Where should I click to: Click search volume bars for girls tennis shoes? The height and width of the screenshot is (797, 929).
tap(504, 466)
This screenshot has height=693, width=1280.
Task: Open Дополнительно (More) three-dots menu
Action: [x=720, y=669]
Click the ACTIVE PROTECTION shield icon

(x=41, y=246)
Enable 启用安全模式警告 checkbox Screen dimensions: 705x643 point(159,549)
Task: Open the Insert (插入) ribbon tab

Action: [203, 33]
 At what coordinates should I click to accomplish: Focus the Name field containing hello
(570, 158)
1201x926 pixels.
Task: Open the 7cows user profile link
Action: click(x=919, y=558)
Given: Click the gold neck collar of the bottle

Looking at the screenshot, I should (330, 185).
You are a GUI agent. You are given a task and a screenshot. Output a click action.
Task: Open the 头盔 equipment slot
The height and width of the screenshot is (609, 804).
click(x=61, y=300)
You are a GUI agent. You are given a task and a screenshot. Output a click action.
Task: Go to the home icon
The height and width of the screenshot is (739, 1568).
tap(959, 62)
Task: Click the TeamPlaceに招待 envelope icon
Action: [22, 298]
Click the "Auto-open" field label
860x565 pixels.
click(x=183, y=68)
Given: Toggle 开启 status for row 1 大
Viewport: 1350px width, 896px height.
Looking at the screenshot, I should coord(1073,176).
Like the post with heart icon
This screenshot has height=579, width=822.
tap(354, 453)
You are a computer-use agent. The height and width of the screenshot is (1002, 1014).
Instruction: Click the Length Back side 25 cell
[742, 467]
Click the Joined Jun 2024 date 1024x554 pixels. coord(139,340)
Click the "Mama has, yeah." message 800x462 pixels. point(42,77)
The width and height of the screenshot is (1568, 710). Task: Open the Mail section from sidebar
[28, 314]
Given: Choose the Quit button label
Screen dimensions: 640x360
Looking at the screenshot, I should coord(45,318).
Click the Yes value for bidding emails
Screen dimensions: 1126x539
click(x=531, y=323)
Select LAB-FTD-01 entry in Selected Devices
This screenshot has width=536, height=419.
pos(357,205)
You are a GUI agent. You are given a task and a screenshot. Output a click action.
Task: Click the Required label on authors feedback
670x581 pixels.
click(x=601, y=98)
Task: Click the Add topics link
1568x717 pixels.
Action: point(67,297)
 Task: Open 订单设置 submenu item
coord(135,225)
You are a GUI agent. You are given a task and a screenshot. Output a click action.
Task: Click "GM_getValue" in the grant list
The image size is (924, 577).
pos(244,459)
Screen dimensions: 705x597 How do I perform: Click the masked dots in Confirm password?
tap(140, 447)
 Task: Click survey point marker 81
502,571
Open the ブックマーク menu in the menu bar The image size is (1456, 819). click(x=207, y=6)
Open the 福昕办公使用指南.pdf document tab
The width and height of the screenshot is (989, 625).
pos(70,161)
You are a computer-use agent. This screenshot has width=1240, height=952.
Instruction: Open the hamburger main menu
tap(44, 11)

__Written problem__. Please write out all of the records above word for word, without changing anything.

__Result of the task__.
Where should I click to: Click search volume bars for girls tennis shoes? The height and width of the screenshot is (797, 929).
tap(504, 466)
This screenshot has height=693, width=1280.
Task: Open Дополнительно (More) three-dots menu
Action: [x=720, y=669]
Click the ACTIVE PROTECTION shield icon

(x=41, y=246)
Enable 启用安全模式警告 checkbox Screen dimensions: 705x643 point(159,549)
Task: Open the Insert (插入) ribbon tab

Action: [203, 33]
 At what coordinates should I click to accomplish: Focus the Name field containing hello
(570, 158)
1201x926 pixels.
Task: Open the 7cows user profile link
Action: click(x=919, y=558)
Given: Click the gold neck collar of the bottle

Looking at the screenshot, I should (330, 185).
You are a GUI agent. You are given a task and a screenshot. Output a click action.
Task: Open the 头盔 equipment slot
The height and width of the screenshot is (609, 804).
click(x=61, y=300)
You are a GUI agent. You are given a task and a screenshot. Output a click action.
Task: Go to the home icon
The height and width of the screenshot is (739, 1568).
tap(959, 62)
Task: Click the TeamPlaceに招待 envelope icon
Action: [22, 298]
Click the "Auto-open" field label
860x565 pixels.
click(x=183, y=68)
Given: Toggle 开启 status for row 1 大
Viewport: 1350px width, 896px height.
Looking at the screenshot, I should coord(1073,176).
Like the post with heart icon
This screenshot has height=579, width=822.
tap(354, 453)
You are a computer-use agent. The height and width of the screenshot is (1002, 1014).
Instruction: Click the Length Back side 25 cell
[742, 467]
Click the Joined Jun 2024 date 1024x554 pixels. coord(139,340)
Click the "Mama has, yeah." message 800x462 pixels. point(42,77)
The width and height of the screenshot is (1568, 710). Task: Open the Mail section from sidebar
[28, 314]
Given: Choose the Quit button label
Screen dimensions: 640x360
Looking at the screenshot, I should coord(45,318).
Click the Yes value for bidding emails
Screen dimensions: 1126x539
click(x=531, y=323)
Select LAB-FTD-01 entry in Selected Devices
This screenshot has width=536, height=419.
pos(357,205)
You are a GUI agent. You are given a task and a screenshot. Output a click action.
Task: Click the Required label on authors feedback
670x581 pixels.
click(x=601, y=98)
Task: Click the Add topics link
1568x717 pixels.
Action: point(67,297)
 Task: Open 订单设置 submenu item
coord(135,225)
You are a GUI agent. You are given a task and a screenshot. Output a click action.
Task: Click "GM_getValue" in the grant list
The image size is (924, 577).
pos(244,459)
Screen dimensions: 705x597 How do I perform: Click the masked dots in Confirm password?
tap(140, 447)
 Task: Click survey point marker 81
502,571
Open the ブックマーク menu in the menu bar The image size is (1456, 819). click(x=207, y=6)
Open the 福昕办公使用指南.pdf document tab
The width and height of the screenshot is (989, 625).
pos(70,161)
You are a computer-use agent. This screenshot has width=1240, height=952.
Instruction: Open the hamburger main menu
tap(44, 11)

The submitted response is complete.